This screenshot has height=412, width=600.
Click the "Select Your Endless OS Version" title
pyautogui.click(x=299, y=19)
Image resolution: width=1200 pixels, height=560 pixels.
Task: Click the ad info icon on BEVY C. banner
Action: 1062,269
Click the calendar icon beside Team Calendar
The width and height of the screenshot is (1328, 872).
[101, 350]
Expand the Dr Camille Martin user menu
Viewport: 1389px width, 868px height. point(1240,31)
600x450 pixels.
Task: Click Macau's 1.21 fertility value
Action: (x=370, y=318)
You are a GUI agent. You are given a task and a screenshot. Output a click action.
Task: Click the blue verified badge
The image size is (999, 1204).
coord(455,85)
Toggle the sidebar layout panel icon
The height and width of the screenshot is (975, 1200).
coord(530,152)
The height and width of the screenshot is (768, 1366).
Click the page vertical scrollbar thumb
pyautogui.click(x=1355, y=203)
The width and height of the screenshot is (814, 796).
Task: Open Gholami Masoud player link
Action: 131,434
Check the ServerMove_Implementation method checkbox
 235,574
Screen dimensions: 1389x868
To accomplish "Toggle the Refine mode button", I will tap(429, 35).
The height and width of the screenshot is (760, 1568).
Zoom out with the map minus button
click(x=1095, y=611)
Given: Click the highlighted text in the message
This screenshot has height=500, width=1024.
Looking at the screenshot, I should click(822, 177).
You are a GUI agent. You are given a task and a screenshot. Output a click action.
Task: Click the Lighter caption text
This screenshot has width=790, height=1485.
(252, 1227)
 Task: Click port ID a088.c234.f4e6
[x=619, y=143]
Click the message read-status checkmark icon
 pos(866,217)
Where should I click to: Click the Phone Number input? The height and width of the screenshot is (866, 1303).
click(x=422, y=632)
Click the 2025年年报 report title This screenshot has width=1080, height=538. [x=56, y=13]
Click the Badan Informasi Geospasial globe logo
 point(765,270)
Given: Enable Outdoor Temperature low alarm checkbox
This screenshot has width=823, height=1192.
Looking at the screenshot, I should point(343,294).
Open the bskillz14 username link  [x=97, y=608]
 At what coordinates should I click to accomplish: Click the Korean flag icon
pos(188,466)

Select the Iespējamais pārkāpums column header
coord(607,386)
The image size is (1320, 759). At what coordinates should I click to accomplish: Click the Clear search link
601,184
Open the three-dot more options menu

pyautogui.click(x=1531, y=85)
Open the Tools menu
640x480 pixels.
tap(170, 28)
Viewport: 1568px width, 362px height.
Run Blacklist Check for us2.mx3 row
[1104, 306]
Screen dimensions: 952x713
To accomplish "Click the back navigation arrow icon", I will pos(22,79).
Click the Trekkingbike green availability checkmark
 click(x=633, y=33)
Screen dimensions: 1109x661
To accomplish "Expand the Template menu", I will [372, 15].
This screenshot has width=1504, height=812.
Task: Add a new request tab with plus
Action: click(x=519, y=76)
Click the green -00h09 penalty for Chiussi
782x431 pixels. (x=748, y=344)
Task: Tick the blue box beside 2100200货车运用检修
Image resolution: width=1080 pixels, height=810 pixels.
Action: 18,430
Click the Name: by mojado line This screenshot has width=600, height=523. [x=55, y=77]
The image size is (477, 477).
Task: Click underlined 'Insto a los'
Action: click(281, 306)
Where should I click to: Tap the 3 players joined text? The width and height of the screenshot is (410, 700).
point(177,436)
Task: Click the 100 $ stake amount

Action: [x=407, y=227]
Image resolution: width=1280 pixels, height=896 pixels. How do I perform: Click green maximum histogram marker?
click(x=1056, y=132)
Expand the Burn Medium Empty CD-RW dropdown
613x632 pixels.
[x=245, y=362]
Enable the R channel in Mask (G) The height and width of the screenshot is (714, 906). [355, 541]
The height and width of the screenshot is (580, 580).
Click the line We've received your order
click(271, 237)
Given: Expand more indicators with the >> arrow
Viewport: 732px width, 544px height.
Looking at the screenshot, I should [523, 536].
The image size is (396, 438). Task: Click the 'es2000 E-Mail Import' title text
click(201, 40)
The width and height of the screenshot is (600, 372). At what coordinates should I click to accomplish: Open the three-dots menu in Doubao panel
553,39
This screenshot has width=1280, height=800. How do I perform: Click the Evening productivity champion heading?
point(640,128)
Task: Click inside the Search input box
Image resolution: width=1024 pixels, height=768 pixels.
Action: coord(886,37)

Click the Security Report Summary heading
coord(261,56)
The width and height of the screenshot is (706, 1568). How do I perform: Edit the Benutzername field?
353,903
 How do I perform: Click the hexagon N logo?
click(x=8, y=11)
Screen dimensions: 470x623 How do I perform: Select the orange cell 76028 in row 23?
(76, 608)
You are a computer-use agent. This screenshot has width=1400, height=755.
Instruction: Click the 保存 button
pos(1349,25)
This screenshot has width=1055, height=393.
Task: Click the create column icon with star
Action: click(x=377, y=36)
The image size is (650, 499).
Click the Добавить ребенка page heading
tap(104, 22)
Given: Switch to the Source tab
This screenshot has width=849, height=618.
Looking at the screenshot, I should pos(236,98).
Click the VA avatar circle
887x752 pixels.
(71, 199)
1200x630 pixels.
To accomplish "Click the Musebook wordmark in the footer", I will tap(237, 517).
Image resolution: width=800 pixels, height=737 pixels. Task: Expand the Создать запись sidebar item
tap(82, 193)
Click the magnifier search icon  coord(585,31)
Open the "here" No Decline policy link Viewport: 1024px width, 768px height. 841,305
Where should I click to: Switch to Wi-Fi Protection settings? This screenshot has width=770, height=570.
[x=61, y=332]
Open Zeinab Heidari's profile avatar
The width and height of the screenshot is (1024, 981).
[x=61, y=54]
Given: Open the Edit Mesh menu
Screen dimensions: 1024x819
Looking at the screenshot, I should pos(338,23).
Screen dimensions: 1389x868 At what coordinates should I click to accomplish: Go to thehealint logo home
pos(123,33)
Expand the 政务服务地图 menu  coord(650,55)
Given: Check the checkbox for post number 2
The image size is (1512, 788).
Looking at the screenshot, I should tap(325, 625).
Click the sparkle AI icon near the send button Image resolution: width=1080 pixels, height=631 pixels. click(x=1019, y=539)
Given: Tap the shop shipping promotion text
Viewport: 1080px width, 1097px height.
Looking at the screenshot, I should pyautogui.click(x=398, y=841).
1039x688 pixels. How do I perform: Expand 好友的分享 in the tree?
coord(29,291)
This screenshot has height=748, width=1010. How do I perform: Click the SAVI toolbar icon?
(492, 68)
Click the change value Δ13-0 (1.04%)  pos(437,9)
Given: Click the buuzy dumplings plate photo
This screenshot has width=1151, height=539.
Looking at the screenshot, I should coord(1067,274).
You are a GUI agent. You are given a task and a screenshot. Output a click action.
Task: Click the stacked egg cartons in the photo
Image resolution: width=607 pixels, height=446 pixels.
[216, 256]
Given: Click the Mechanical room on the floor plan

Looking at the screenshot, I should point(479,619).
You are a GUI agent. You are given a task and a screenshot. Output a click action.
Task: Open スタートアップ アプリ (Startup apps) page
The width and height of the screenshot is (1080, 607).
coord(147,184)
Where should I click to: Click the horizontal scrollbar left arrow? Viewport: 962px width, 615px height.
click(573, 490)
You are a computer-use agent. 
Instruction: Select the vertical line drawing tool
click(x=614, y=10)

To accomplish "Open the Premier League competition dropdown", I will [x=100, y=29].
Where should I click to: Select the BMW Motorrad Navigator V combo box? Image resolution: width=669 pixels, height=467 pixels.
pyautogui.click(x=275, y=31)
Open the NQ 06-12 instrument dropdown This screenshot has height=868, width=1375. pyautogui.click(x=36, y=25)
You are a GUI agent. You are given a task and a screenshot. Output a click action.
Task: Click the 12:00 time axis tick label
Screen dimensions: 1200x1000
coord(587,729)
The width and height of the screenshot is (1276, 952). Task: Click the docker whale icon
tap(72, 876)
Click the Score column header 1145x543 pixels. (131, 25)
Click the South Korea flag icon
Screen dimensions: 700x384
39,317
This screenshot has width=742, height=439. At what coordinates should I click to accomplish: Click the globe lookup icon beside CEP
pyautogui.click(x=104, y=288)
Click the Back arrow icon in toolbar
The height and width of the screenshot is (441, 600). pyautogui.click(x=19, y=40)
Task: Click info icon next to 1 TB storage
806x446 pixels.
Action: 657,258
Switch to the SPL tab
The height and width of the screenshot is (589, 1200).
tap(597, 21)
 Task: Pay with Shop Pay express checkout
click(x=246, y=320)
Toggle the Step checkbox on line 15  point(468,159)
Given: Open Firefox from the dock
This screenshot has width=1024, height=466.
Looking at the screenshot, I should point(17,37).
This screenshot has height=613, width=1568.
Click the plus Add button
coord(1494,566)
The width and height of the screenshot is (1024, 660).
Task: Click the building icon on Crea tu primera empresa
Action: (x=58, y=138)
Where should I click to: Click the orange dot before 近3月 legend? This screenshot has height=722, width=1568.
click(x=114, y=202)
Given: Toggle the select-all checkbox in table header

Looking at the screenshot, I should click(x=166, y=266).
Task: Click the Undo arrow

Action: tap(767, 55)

> Work request: For the string "computer", go through the entries above and copy each line where it occurs.

> Task solution:
You are a computer-use agent. This screenshot has width=1400, height=755.
You are a computer-use agent. 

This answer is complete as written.